Mr. Askar, his wife Ikram, their three children, and his parents ended up in Greenville. The Upstate city in South Carolina is worlds away from the lives they left behind in Baghdad, but they have found one thing they no longer had in Iraq: safety.

Before the U.S. invasion and the subsequent war in 2003, Mr. Askar said people of different faiths lived peacefully together in Iraq, even under the shadow of Saddam Hussein’s dictatorship.

Askar3-web“People didn’t ask if you were Muslim, Christian, that sort of thing,” he said. “What counted is if you belonged to or supported the right political party.”

In the wake of Hussein’s fall, however, religious rifts emerged as the country struggled to form a new government. He said some Muslim extremists who were in the majority in their part of Baghdad started to make life difficult for Christians and other religious minorities.

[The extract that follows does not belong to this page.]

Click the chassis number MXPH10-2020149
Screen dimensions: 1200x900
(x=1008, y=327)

“I had worked for the government before and now worked for an American company, and they started threatening me, calling me an unbeliever and saying I was working for unbelievers,” Mr. Askar said.

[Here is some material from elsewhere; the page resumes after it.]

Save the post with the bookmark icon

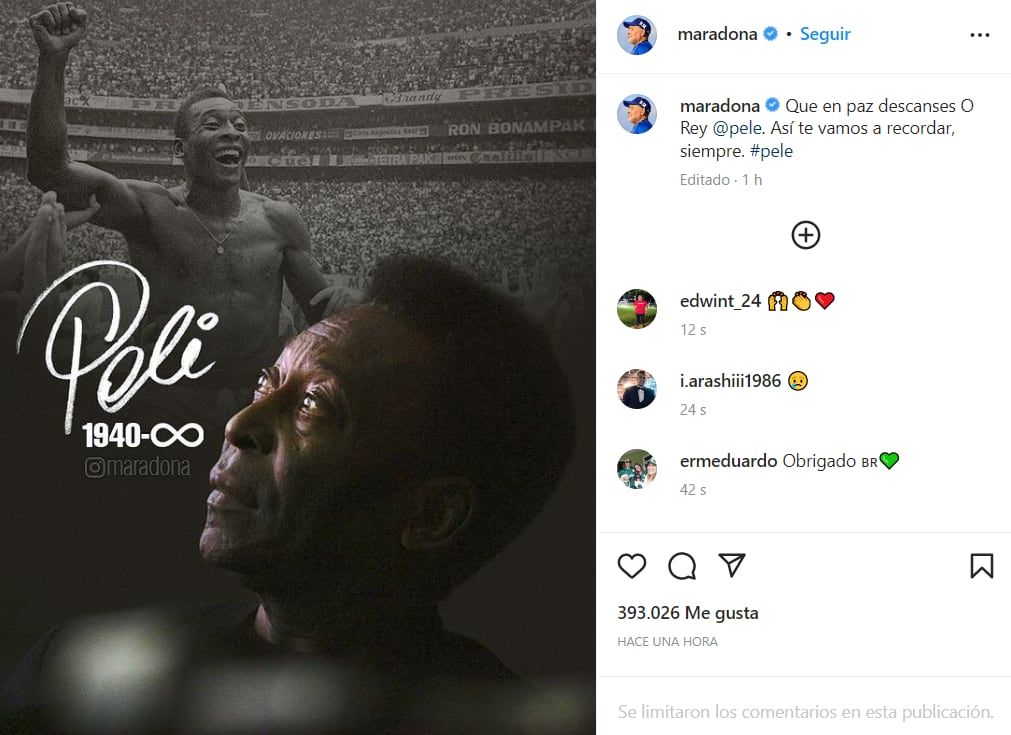982,565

His daughter, Riam, who was then in middle school, was harassed for not wearing a traditional headscarf like many Muslim women. There were other daily slights, insults and threats.

Then the men with guns came to the house. After that, Mr. Askar and his family packed up only what they could easily move themselves and fled to Jordan, where they stayed for two years. In 2008, he learned about a program that helped Iraqis who had worked for the United States to move here, so he applied to bring his family. Initially, he was told he could bring only his wife and daughter, but he would not leave Jordan without his grown sons and his parents.

Mrs. Askar had an uncle living in Greenville who agreed to sponsor the family, and they all arrived on Dec. 10, 2008.

A Lutheran organization helped the family find a house and settle in. They also found a new spiritual home at St. Rafka Maronite Church in Greer, which has many members of Middle Eastern descent, including other Iraqis. All of the Askars were eventually able to become U.S. citizens.

Mr. Askar acknowledges adjusting to life here has not always been easy, but the family is thankful for the help they’ve received, the opportunity to worship as they choose and the simple fact they are safe.

The job market has been one of the challenges. He has worked as a translator for health care systems in Greenville because at age 61, he is unable to find any jobs in engineering. Mrs. Askar works in an alterations shop run by her uncle. One son, also an engineer, couldn’t find work near the family and eventually took a job overseas. Their daughter is studying to be a pharmacist. Mr. Askar’s other son and his parents still live in the Greenville area.

Adjusting to the more laid-back Southern way of life in Greenville has also been challenging after living so many years in big, bustling cities in the Middle East. But that, he said, is a small concern compared to the situation he left behind in Iraq.

Now, one of Mr. Askar’s greatest wishes is that his fellow Americans don’t turn a blind eye to the stories of Christian persecution they see in the news media.

“Christians are suffering over there and most people don’t know about it,” he said. “It is suffering like Christ went through. I want people to know what they are going through and I wish people would do what they can to help these persecuted Christians to come here. You can save their lives by doing that.”